In some embodiments, the material may be removed by the laser source on one the same side of the machinable body upon which the reflective layer was deposited (step 810). In other embodiments, the reflective material may be deposited (step 810) on one side of the machinable body, while material is removed (step 820) from another side of the machinable body with the laser source.


The preceding description has been presented to illustrate and describe embodiments and examples of the principles described. This description is not intended to be exhaustive or to limit these principles to any precise form disclosed.
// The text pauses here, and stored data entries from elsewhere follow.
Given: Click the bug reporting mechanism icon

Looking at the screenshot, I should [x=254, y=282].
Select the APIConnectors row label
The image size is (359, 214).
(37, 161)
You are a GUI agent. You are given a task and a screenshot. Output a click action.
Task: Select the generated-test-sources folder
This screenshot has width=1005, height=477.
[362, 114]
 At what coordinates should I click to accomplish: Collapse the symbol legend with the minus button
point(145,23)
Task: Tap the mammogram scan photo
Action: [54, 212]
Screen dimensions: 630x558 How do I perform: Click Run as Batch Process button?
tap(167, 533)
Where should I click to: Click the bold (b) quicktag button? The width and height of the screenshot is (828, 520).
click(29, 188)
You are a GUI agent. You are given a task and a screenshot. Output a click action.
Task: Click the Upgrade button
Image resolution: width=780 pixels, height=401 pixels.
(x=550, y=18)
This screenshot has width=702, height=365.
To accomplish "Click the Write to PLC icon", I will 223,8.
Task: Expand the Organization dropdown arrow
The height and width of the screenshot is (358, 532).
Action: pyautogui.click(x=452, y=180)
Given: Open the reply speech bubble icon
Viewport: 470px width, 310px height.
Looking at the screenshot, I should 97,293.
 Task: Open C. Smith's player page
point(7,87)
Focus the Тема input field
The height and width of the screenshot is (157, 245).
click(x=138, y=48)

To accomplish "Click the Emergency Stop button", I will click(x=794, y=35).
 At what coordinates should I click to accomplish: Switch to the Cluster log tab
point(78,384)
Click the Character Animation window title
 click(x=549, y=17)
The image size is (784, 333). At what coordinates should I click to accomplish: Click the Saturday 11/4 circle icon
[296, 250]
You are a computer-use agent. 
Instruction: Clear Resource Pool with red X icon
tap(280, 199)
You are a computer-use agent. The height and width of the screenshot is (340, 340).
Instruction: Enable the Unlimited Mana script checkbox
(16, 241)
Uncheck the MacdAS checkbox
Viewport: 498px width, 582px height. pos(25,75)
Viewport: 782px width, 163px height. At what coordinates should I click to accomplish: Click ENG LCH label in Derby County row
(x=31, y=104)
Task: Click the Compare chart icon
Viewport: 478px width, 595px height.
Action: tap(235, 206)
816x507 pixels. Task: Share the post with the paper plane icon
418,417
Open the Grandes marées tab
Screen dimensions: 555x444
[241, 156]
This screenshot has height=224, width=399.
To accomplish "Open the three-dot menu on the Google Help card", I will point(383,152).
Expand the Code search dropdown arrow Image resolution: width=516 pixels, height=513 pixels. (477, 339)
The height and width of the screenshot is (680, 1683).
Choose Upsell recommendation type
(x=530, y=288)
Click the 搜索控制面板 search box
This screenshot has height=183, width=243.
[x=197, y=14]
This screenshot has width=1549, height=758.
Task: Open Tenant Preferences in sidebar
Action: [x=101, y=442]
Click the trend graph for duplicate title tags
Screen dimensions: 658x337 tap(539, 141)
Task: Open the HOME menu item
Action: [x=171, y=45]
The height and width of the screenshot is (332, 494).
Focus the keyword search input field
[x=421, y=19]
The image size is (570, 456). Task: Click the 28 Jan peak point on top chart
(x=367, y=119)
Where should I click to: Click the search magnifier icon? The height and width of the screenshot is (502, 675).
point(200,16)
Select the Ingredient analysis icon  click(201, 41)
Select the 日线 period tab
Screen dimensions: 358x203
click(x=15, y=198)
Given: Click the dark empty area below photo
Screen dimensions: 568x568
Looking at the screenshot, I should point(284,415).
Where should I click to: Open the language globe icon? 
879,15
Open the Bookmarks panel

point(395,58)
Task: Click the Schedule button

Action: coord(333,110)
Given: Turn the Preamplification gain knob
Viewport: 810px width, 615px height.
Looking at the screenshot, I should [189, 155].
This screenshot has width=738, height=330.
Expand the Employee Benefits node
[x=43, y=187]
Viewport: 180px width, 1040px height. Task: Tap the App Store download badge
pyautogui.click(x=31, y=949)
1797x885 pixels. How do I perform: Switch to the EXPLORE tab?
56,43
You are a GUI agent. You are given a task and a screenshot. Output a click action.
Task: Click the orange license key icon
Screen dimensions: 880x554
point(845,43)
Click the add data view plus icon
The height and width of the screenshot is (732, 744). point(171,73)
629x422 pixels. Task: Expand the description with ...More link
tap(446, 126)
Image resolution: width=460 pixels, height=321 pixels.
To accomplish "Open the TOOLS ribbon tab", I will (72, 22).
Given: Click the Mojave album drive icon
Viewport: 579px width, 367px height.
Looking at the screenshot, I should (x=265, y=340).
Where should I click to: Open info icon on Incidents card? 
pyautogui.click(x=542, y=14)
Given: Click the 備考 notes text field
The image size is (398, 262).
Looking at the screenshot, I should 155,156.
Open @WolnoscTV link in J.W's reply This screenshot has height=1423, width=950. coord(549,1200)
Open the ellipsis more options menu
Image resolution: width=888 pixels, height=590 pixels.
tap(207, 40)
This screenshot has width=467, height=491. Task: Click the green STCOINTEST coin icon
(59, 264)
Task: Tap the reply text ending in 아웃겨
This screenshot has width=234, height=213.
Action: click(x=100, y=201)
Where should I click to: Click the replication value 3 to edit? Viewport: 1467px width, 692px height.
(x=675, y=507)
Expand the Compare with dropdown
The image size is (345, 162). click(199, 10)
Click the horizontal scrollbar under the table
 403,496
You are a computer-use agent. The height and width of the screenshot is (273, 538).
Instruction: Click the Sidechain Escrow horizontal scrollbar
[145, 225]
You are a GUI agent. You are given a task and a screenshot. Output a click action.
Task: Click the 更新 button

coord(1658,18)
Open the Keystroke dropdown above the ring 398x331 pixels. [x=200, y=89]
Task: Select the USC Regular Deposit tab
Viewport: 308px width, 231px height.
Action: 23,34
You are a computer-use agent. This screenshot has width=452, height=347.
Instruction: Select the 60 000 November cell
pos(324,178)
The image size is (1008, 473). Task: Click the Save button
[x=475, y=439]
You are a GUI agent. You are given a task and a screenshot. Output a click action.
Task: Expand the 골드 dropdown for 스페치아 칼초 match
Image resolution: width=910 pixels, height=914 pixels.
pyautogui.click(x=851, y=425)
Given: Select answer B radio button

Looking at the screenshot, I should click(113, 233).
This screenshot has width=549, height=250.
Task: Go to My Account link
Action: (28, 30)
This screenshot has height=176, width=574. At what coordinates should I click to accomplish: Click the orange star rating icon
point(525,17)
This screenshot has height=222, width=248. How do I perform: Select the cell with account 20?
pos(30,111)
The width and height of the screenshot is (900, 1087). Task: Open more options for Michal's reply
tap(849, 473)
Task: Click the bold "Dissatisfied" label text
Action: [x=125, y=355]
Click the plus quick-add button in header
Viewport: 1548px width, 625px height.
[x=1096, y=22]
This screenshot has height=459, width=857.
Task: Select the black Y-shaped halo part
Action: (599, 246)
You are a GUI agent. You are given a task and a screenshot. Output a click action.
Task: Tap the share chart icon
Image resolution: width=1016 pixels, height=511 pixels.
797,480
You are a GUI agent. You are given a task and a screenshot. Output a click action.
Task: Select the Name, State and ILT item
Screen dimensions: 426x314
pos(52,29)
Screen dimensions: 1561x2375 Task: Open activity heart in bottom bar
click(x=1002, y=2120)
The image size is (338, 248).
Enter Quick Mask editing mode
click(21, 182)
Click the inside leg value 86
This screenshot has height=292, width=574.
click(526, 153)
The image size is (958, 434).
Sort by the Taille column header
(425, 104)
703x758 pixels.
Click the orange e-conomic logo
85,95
Many modifications and variations are possible in light of the above teaching.

Claims
  • 1. A method of ablation, said method comprising providing a first material on a machinable body that reflects or absorbs energy from an ablation beam so as to limit ablation of said machinable body to a desired area.
  • 2. The method of claim 1, further comprising patterning said first material to include openings exposing a surface of said machinable body where ablation is to occur.
  • 3. The method of claim 1, further comprising using said first material to limit a depth into said machinable body to which said ablation beam may cut.
  • 4. The method of claim 1, further comprising applying a steam of assist material to remove material ablated from said machinable body, wherein said first material prevents energy of said ablation beam deflected by said assist material from ablating unintended portions of said machinable body.
  • 5. The method of claim 1, further comprising applying a laser beam as said ablation beam.
  • 6. The method of claim 1, wherein said first material comprises a reflective layer selected from the group consisting of: metals, alloys, metallic oxides, layers of dielectric material, and combinations thereof.
  • 7. The method of claim 1, wherein said first material comprises a stack of dielectric layers.
  • 8. The method of claim 1, further comprising forming a thermal inkjet die by using said ablation beam to ablate a machinable body comprising a semiconductor so as to form an inkjet nozzle.
  • 9. A system for ablation, comprising: a machinable body;an ablation beam source configured to selectively remove material from said machinable body; anda layer of material on said machinable body that is configured to protect portions of said machinable body from unintended ablation by said ablation beam.
  • 10. The system of claim 9, further comprising an assist material source configured to direct an assist material toward an area of said machinable body where ablation is occurring.
  • 11. The system of claim 9, wherein said layer of material comprises a reflective material that reflects energy of said ablation beam.
  • 12. The system of claim 11, wherein said layer of reflective material is patterned to include openings where ablation is to occur.
  • 13. The system of claim 9, wherein said layer of material absorbs energy of said ablation beam.
  • 14. The system of claim 13, wherein said layer of material comprises a series of dielectric layers configured to absorb energy of said ablation beam.
  • 15. The system of claim 9, wherein said ablation beam source comprises a laser beam source.
  • 16. The system of claim 9, wherein said machinable body comprises a thermal inkjet die.
  • 17. The system of claim 9, wherein said layer of material is disposed on a second side of said machinable body opposite a first side at which said ablation begins.
  • 18. A system for ablation, comprising: a machinable body;an ablation beam source configured to selectively remove material from said machinable body; andmeans disposed on said machinable body for protecting portions of said machinable body from unintended ablation by said ablation beam.
  • 19. The system of claim 18, wherein said means comprise a reflective material for reflecting energy of said ablation beam.
  • 20. The system of claim 18, wherein said means comprise means for absorbing energy of said ablation beam.